John 2:1-12
Have you ever wondered what God cares about? What is it that catches his attention? What in this universe moves God? After all, he is the Creator, the Author of all time and history, and he knows the position of every atom and molecule in the universe. He sees the beginning from the end and all of human history is simply a glance for God. There are a lot of grand and magnificent things for God to take care of and large sweeps in human affairs for God to pay attention to. Have you ever wondered if God really does take notice – and care – about the microscopic scope of your life?
Jesus’ first miracle in John’s Gospel is a telling glimpse into these questions. And not only does it begin to tell us what kinds of things God cares about, but more importantly, it shows us why he cares about them.
Jesus, his disciples and his mother are invited to a wedding in Cana in Galilee. They travel a few miles from the tiny and humble hamlet of Nazareth to the tiny and humble town of Cana. Like the small villages around it, Cana is obscure, simple, and even poor. From the very start there are very few people here to even behold the glory that is the miracle Jesus is about to perform. Then, when the wine runs out, Jesus and his mother have a conversation about what needs to happen. Though he gently rebuffs her for placing expectation upon him, Mary responds with the right kind of surrender and faith by telling the servants to do whatever Jesus tells them to do.

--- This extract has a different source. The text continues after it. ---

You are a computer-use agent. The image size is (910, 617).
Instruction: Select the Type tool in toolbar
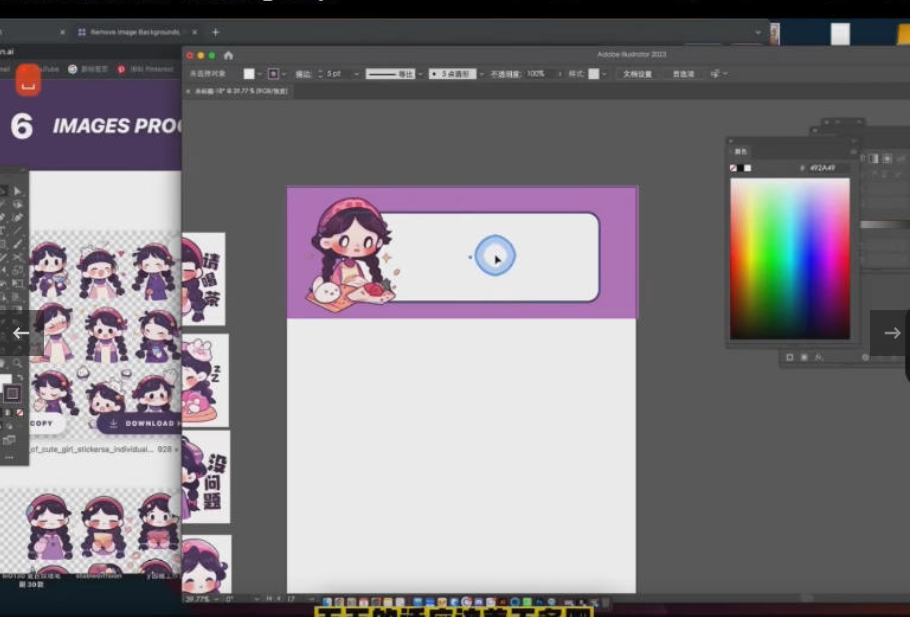4,230
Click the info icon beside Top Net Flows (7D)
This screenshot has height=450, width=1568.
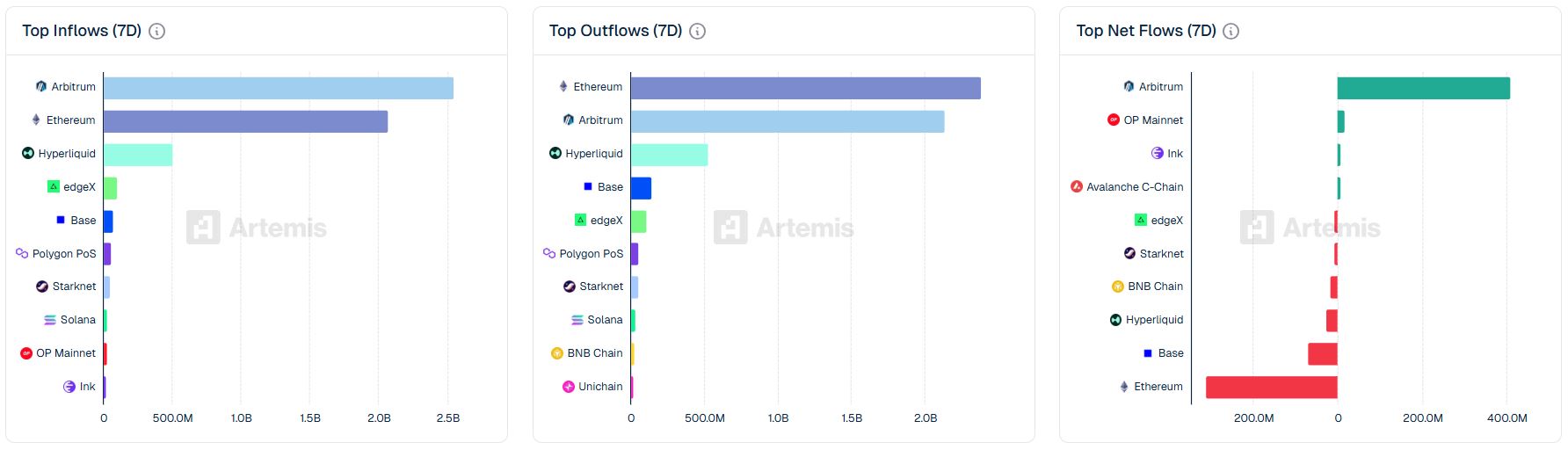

Then, in this small town at an anonymous wedding celebration, Jesus is left alone with a couple of servants and a handful of young disciples. And it is there, in the back hallway of the house that Jesus performs the first of his miracles.
Though Jesus is teaching his disciples something deep and meaningful about him and his mission on earth, there is no getting around the simple fact that there is also a wedding that needs saving. Jesus saves the groom and his family embarrassment and even shame by quietly turning 180 gallons of water into wine.
I struggle from time to time over the care and attention of God. Of all the things and people in this universe, can it really be true that God not only sees me (is simply aware of my presence the way I am aware of harmless spiders in my basement) but that he cares (more deeply than I care for my own family)? Then I read a passage like this one and am reassured that God reaches even into the simple and humble recesses of life and is ready to perform the miraculous. Not even a sparrow falls to the ground apart from my Father’s attention, and in his eyes, I am worth more that many sparrows.
But John also tells us why Jesus works wonders in the humble estate of my life. After a miracle performed in an out of the way town among only a handful of unimportant people, John says, “This, the first of his signs, Jesus did at Cana in Galilee, and manifested his glory. And his disciples believed in him.”
Why is Christ at work in even my life? Every ounce of his activity in my life is designed to reveal the divine splendor and the eternal power and might of my God. He does not work in and through me so that the world might see me – it is so the world around me may see the glory of my Savior and that they might place their trust and confidence in him.
Every moment of my life is pregnant with the glory of God.